Argumentam os não-zelotas da privacidade que há dois tipos de pessoas com direitos de “privacidade” diminuídos, os “famosos” e os políticos. Sempre achei essa argumentação muito perigosa e destinada a justificar abusos e a venda de papel. Sim os “políticos” têm um escrutínio mais rigoroso, principalmente na sua vida financeira e isso pode ser justificável. Mas a sua orientação sexual, a sua vida íntima deve estar tão protegida quanto a de todos, pela razão simples de que é um direito e um valor de todos. Há casos em que, como aconteceu no caso Profumo, ou no risco que a orientação sexual ou determinados modos de vida possam permitir chantagem, em que existe um interesse público em causa. Mas, mesmo aí, trata-se de matéria que deve ser em primeiro lugar das polícias e dos serviços de informação, e só a sua inacção perante um risco real, pode justificar um jornalista fazê-lo e mesmo assim com toda a prudência.

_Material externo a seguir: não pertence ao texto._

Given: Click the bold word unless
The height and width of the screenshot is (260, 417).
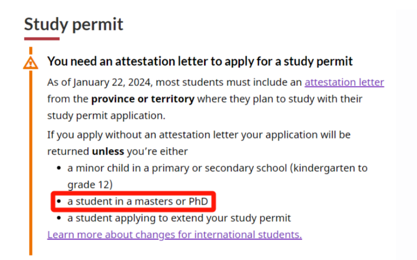Looking at the screenshot, I should coord(108,151).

A insinuação de que a defesa da privacidade significa que se “tem algo a esconder” é também um dos caminhos para a violação da privacidade. Sim, têm direito, como toda a gente no mundo livre, em “esconder” a sua vida privada e mais ainda, ninguém tem o direito de lhes perguntar porquê, nem considerar que isso é o “fumo” que implica que haja “fogo”. Há outra variante das mesmas portas para a violação da privacidade é o facto de muitos “famosos” e “políticos” se exporem demasiado para obter efeitos de publicidade e propaganda. É verdade, e há um dia em que se arrependem, e deixam de querer tanta fotografia na praia. Mas, mesmo que dêem o flanco, e cada vez mais dão, nem por isso deixam de ter o direito de mudar de ideias e de exposição, para bem de todos, porque o mau exemplo, infelizmente vem de cima. Nem o dar o flanco permite ir mais longe, a fronteira da privacidade e da intimidade, em particular esta última, não deve nunca ser ultrapassada.

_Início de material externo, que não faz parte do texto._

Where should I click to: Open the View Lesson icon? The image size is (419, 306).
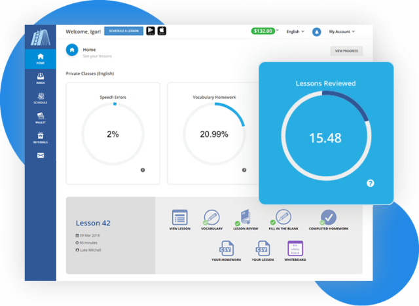point(179,219)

Demoramos muito tempo em sair da aldeia, da vida controlado por todos, para agora aceitarmos que na “aldeia global” o mesmo se possa fazer. Nos últimos duzentos anos na nossa civilização, e falo deliberadamente em civilização, fomos criando o valor e as condições da privacidade. Os quadros de Vermeer mostram o início dessa domesticidade “burguesa”, acessível a muito poucos, mas que tem vindo a evoluir quando as pessoas podem ter casas com espaço para não viveram quatro ou oito no mesmo quarto, têm cortinas nas janelas, e podem ter direito a um espaço de intimidade e de privacidade. Infelizmente para todos nós caminhamos para uma cultura de exposição e indiferença face ao valor da privacidade, impulsionada pelas redes sociais, pelas empresas de comunicações, pelo jornalismo cor-de-rosa a caminho de tablóide, pela cabeça demasiado ligeira de adolescentes e adultos que deveriam ter mais juízo. A última coisa de que precisamos é que livros abjectos se tornem vulgares, aceitáveis, e impunes. Cá por mim, sou um zelota desse combate.